Real‑data application
The method is applied to a French cohort investigating the causal pathway from smoking (exposure) to rheumatoid arthritis (outcome) mediated by DNA methylation at CpG sites. After a preliminary filter, 5,000 CpGs are fed into MAHI. Step 1 selects 150 candidates; Step 2 identifies 12 CpGs with statistically significant indirect effects after FDR correction. Four of these CpGs map to genes previously implicated in inflammation, while the remaining eight suggest novel epigenetic mechanisms linking smoking to autoimmune disease. The estimated indirect effects are modest (standardized 0.02–0.05) but biologically plausible.
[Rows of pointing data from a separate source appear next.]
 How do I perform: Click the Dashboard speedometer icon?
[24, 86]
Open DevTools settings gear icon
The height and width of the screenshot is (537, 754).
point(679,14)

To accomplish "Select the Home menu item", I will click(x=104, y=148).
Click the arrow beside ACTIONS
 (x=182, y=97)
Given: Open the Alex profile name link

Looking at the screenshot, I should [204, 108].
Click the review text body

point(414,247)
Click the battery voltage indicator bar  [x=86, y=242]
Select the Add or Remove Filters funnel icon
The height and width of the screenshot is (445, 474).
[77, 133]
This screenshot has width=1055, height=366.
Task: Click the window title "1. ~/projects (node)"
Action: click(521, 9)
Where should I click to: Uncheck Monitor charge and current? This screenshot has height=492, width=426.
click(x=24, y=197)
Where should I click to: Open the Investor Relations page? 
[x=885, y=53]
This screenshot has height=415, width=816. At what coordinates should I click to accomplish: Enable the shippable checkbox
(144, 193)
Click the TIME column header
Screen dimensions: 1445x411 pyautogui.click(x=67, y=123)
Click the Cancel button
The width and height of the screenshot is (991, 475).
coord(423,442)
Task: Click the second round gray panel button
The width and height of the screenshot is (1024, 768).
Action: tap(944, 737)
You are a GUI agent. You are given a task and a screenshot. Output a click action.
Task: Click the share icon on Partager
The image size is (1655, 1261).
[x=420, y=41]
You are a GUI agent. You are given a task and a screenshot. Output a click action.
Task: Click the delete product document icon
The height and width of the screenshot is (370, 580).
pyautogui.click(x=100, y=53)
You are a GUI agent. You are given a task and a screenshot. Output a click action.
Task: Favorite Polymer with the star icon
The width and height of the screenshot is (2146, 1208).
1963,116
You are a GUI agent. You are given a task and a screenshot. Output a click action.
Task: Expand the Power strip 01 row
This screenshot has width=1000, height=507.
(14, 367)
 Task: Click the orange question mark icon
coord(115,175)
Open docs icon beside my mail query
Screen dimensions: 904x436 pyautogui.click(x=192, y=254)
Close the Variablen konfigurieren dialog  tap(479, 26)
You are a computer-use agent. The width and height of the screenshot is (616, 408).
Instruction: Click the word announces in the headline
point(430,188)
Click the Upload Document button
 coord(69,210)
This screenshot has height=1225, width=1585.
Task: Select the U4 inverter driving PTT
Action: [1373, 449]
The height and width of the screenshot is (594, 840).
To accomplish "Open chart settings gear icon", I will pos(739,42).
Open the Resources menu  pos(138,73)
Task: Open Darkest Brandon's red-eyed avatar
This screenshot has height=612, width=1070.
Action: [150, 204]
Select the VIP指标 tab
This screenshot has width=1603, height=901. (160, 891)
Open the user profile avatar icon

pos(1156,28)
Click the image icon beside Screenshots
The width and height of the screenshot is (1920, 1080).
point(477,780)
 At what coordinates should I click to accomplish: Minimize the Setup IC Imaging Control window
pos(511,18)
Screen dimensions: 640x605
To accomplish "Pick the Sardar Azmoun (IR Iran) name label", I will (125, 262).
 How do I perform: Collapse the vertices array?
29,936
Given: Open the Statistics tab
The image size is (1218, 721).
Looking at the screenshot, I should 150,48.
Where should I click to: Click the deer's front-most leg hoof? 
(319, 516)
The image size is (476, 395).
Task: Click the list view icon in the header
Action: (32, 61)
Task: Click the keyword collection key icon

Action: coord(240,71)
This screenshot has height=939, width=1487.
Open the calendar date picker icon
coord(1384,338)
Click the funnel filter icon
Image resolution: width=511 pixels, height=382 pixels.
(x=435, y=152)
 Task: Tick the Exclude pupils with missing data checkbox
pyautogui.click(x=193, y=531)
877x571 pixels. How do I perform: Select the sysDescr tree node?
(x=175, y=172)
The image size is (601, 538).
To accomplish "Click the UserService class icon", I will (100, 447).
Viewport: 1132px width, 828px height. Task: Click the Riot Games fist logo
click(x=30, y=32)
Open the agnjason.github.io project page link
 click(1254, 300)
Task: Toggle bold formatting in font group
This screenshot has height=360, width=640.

Discussion and limitations
MAHI’s main strengths are: (1) simultaneous consideration of exposure‑mediator and mediator‑outcome coefficients via a group‑lasso penalty, (2) robustness to sampling variability through stability selection, and (3) accurate inference of indirect effects using a quasi‑Bayesian simulation framework. The approach works well for both continuous and binary outcomes and accommodates correlated mediators. Limitations include the need for user‑specified grids for (w_Y) and (\lambda), potential saturation of (K_{\max}) in ultra‑high‑dimensional settings (requiring an additional pre‑screening step), and the current focus on linear (or logistic) relationships. Extensions to nonlinear mediators, multiple exposures, longitudinal data, or time‑varying mediation remain open research avenues.

Conclusion
The proposed MAHI framework provides a practical, statistically rigorous solution for high‑dimensional mediation analysis. By coupling group‑lasso variable selection with a robust low‑dimensional inference algorithm, it improves both the identification of true mediators and the precision of indirect‑effect estimates. Simulation results and an epigenetic case study demonstrate its superiority over existing methods, suggesting broad applicability in genomics, epigenomics, and other fields where high‑dimensional causal pathways are of interest.